2. 2. A method according to Claim 1 in which the exhaust gases conducted through the separation vessel are cleaned therein by contact with baffle plates as well as by the filter element(s).
3. 3. A method as claimed in Claim 1 or 2 in which the solid material separated from the exhaust gases in the separation vessel is returned to the dryer drum.
4. 4. A method as claimed in Claim 1, 2 or 3 the filter element(s) being exchangeable and selectable or adjustable as to filling level, the type of filling material and the filling grain size.
5. 5. A method according to any preceding claim characterised by the fact that the exhaust gases while being conveyed through the separation vessel are guided through a filter assembly consisting of several, individually exchangeable filter elements.
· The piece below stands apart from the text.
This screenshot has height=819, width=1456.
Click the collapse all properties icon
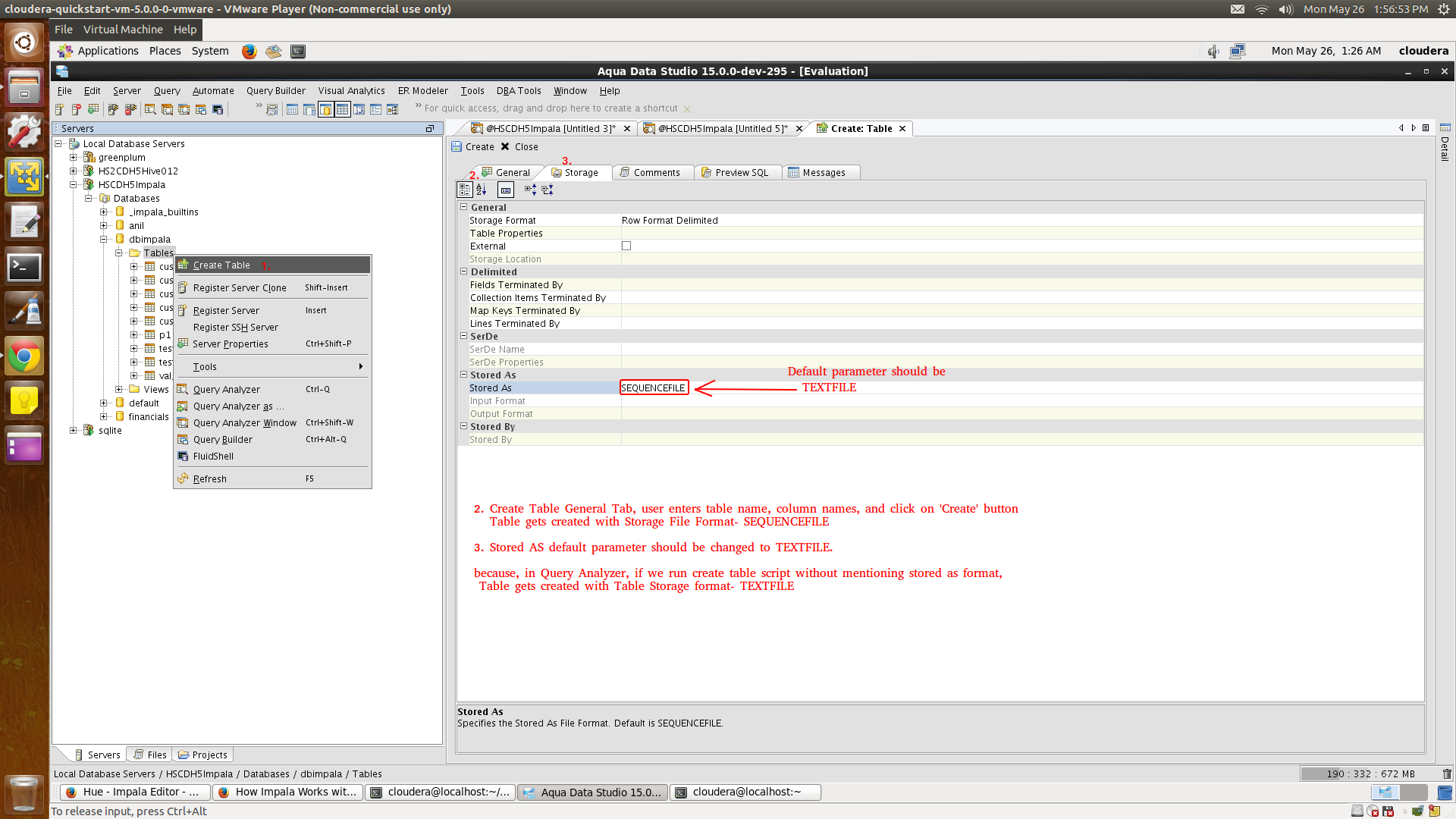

6. 6. A method according to any preceding claim characterised by the fact that the filter element is or filter elements are filled with rock, coke, activated carbon, metal oxides or other absorbing or reducing materials essentially of a granulated and/or fibrous structure, each element containing a single material or a mixture of one or more materials.
7. 7. A method according to any preceding claim characterised by the fact that the speed of the exhaust gases in the separation vessel, compared with the speed in the dryer drum, is reduced by about 50% or more.
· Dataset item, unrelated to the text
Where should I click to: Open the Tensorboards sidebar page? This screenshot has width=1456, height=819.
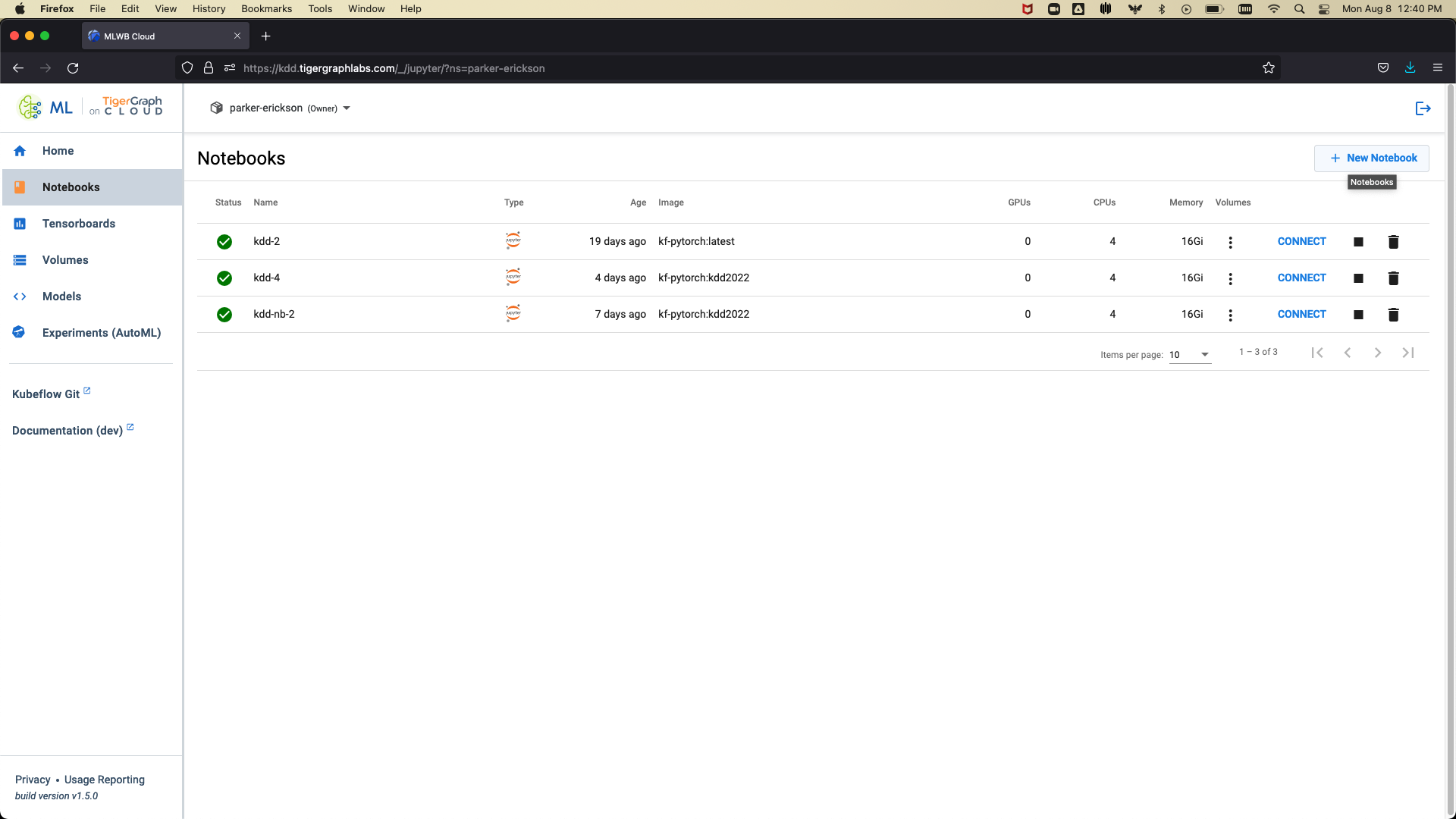tap(79, 224)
8. 8. A method according to any preceding claim characterised by the fact that a starting impulse for the cleaning of the filter element(s) is given when a predetermined maximum flow resistance has been reached.
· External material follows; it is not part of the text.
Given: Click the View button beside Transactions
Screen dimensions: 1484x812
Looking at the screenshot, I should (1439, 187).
9. 9. A method according to any of Claims 1 to 7 in which the cleaning of the filter element(s) is performed at predetermined time intervals.
10. 10. A drum dryer for mixing bituminous binder with solid material, which comprises a suction head constituting a separation vessel mounted at the outlet of the dryer drum and provided with a gas outlet, at least one flat filter element in the gas flow path from the dryer drum to the gas outlet, means for cleaning the filter element(s) by shaking and/or rinsing, means for returning separated solid material from the separation vessel to the dryer drum, and control means arranged to actuate the cleaning means at intervals and thereby to reduce the flow resistance of the filter element(s) to a preset minimum.
11. Il. A drum dryer as claimed in Claim 10 including at least one liquid spray nozzle mounted in the vessel and arranged to spray liquid on the filter element(s).
12. 12. A drum dryer as claimed in Claim 10 or 11 in which the top of the vessel is removable for access to the filter element(s).
13. 13. A drum dryer as claimed in Claim 12 when dependent on Claim 11, wherein the spray nozzle is or nozzles are mounted in the removable top of the vessel.
14. 14. A drum dryer as claimed in Claim 10, 11, 12 or 13 in which the or each filter element is removable.
15. 15. A drum dryer as claimed in any of Claims 10 to 14 in which the separation vessel is provided with at least one baffle plate in the gas flow path.
16. 16. A drum dryer for mixing bituminous

    binder with solid material, substantially as herein described with reference to the accompanying drawings.